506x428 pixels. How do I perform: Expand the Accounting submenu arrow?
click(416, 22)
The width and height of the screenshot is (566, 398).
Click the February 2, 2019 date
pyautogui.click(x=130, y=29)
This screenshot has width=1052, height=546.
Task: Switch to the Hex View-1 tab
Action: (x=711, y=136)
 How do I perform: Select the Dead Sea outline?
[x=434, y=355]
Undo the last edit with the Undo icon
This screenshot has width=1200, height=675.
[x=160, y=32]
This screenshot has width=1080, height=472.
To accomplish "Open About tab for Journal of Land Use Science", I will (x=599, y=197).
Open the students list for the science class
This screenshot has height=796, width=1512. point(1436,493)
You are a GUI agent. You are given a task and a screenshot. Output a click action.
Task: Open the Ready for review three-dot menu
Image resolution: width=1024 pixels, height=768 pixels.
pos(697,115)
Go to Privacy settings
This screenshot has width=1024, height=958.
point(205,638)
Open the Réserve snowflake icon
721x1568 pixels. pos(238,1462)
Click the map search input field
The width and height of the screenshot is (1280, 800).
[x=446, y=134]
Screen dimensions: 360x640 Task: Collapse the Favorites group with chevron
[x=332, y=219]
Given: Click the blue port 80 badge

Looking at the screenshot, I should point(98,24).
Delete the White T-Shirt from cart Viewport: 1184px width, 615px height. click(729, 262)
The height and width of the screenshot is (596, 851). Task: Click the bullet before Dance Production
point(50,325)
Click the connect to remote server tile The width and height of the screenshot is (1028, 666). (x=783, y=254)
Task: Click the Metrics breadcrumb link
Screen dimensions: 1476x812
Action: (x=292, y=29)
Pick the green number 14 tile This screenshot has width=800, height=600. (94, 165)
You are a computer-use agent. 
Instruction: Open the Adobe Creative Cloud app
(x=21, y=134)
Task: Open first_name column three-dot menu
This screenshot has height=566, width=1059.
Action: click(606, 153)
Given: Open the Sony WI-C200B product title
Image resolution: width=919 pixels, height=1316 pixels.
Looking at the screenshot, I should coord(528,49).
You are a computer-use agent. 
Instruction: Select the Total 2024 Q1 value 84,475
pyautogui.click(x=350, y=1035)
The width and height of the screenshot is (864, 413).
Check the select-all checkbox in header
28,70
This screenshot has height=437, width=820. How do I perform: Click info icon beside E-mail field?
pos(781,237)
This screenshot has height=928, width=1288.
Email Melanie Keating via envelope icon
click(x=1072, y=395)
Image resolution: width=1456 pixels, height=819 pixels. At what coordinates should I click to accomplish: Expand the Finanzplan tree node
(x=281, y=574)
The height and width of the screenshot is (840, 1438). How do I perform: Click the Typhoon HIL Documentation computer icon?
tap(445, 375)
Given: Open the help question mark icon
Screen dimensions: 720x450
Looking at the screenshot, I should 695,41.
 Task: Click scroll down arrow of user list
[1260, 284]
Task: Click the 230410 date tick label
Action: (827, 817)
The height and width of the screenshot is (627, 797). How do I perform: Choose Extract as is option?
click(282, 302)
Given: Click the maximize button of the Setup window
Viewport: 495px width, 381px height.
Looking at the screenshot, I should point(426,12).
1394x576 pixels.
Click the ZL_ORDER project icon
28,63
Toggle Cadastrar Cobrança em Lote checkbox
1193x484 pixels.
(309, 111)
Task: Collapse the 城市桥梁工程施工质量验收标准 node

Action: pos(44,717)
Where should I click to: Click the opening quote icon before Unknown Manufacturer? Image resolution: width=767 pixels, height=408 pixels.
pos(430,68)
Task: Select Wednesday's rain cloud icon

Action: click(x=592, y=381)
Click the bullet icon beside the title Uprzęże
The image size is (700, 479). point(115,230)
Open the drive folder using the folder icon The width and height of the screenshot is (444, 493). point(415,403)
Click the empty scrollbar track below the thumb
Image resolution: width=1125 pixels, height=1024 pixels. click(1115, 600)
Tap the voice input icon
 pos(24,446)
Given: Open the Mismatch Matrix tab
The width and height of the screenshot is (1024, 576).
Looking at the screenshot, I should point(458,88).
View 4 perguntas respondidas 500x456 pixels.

○ ○ ○ ○

- Problem to work on -
Could you repeat every record word for word?

- Response area -
506x428 pixels. How do I perform: Expand the Accounting submenu arrow?
click(416, 22)
The width and height of the screenshot is (566, 398).
Click the February 2, 2019 date
pyautogui.click(x=130, y=29)
This screenshot has width=1052, height=546.
Task: Switch to the Hex View-1 tab
Action: (x=711, y=136)
 How do I perform: Select the Dead Sea outline?
[x=434, y=355]
Undo the last edit with the Undo icon
This screenshot has width=1200, height=675.
[x=160, y=32]
This screenshot has width=1080, height=472.
To accomplish "Open About tab for Journal of Land Use Science", I will (x=599, y=197).
Open the students list for the science class
This screenshot has height=796, width=1512. point(1436,493)
You are a GUI agent. You are given a task and a screenshot. Output a click action.
Task: Open the Ready for review three-dot menu
Image resolution: width=1024 pixels, height=768 pixels.
pos(697,115)
Go to Privacy settings
This screenshot has width=1024, height=958.
point(205,638)
Open the Réserve snowflake icon
721x1568 pixels. pos(238,1462)
Click the map search input field
The width and height of the screenshot is (1280, 800).
[x=446, y=134]
Screen dimensions: 360x640 Task: Collapse the Favorites group with chevron
[x=332, y=219]
Given: Click the blue port 80 badge

Looking at the screenshot, I should point(98,24).
Delete the White T-Shirt from cart Viewport: 1184px width, 615px height. click(729, 262)
The height and width of the screenshot is (596, 851). Task: Click the bullet before Dance Production
point(50,325)
Click the connect to remote server tile The width and height of the screenshot is (1028, 666). (x=783, y=254)
Task: Click the Metrics breadcrumb link
Screen dimensions: 1476x812
Action: (x=292, y=29)
Pick the green number 14 tile This screenshot has width=800, height=600. (94, 165)
You are a computer-use agent. 
Instruction: Open the Adobe Creative Cloud app
(x=21, y=134)
Task: Open first_name column three-dot menu
This screenshot has height=566, width=1059.
Action: click(606, 153)
Given: Open the Sony WI-C200B product title
Image resolution: width=919 pixels, height=1316 pixels.
Looking at the screenshot, I should coord(528,49).
You are a computer-use agent. 
Instruction: Select the Total 2024 Q1 value 84,475
pyautogui.click(x=350, y=1035)
The width and height of the screenshot is (864, 413).
Check the select-all checkbox in header
28,70
This screenshot has height=437, width=820. How do I perform: Click info icon beside E-mail field?
pos(781,237)
This screenshot has height=928, width=1288.
Email Melanie Keating via envelope icon
click(x=1072, y=395)
Image resolution: width=1456 pixels, height=819 pixels. At what coordinates should I click to accomplish: Expand the Finanzplan tree node
(x=281, y=574)
The height and width of the screenshot is (840, 1438). How do I perform: Click the Typhoon HIL Documentation computer icon?
tap(445, 375)
Given: Open the help question mark icon
Screen dimensions: 720x450
Looking at the screenshot, I should 695,41.
 Task: Click scroll down arrow of user list
[1260, 284]
Task: Click the 230410 date tick label
Action: (827, 817)
The height and width of the screenshot is (627, 797). How do I perform: Choose Extract as is option?
click(282, 302)
Given: Click the maximize button of the Setup window
Viewport: 495px width, 381px height.
Looking at the screenshot, I should point(426,12).
1394x576 pixels.
Click the ZL_ORDER project icon
28,63
Toggle Cadastrar Cobrança em Lote checkbox
1193x484 pixels.
(309, 111)
Task: Collapse the 城市桥梁工程施工质量验收标准 node

Action: pos(44,717)
Where should I click to: Click the opening quote icon before Unknown Manufacturer? Image resolution: width=767 pixels, height=408 pixels.
pos(430,68)
Task: Select Wednesday's rain cloud icon

Action: click(x=592, y=381)
Click the bullet icon beside the title Uprzęże
The image size is (700, 479). point(115,230)
Open the drive folder using the folder icon The width and height of the screenshot is (444, 493). point(415,403)
Click the empty scrollbar track below the thumb
Image resolution: width=1125 pixels, height=1024 pixels. click(1115, 600)
Tap the voice input icon
 pos(24,446)
Given: Open the Mismatch Matrix tab
The width and height of the screenshot is (1024, 576).
Looking at the screenshot, I should point(458,88).
View 4 perguntas respondidas 500x456 pixels.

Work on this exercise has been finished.